**Your assignment**
The expected answer is every line from the material below that has the word "will".

**Data**
^^^^^^^^^^^^^^^^
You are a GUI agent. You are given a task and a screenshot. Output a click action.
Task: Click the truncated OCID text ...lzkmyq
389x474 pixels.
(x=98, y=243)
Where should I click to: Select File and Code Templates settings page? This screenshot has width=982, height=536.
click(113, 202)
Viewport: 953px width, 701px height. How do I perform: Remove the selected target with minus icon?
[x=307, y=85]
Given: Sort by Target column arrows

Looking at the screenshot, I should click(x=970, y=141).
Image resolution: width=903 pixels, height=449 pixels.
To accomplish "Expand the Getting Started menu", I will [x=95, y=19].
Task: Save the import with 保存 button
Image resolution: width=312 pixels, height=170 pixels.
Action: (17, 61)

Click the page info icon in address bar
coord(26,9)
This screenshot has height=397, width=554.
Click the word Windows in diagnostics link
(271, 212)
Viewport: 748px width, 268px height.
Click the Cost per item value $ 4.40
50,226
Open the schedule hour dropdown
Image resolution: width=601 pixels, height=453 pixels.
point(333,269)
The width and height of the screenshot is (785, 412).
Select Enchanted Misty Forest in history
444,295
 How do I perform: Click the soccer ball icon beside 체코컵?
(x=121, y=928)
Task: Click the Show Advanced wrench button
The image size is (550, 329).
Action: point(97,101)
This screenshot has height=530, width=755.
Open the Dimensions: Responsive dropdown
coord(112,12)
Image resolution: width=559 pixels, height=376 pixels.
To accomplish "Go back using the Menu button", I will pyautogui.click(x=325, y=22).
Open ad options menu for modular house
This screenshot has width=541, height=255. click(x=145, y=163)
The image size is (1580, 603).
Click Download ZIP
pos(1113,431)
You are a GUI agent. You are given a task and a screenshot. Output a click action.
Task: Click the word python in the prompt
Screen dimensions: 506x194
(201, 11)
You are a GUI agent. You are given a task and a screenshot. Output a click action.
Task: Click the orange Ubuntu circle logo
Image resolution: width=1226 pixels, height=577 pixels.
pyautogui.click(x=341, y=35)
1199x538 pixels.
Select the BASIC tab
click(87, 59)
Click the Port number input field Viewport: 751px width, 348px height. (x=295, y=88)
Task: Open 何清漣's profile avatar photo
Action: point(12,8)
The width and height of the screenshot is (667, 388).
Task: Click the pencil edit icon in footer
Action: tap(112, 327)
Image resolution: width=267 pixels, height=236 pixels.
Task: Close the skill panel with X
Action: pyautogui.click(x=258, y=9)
^^^^^^^^^^^^^^^^
**Exercise result**
To accomplish "Expand the Getting Started menu", I will [x=95, y=19].
To accomplish "Go back using the Menu button", I will pyautogui.click(x=325, y=22).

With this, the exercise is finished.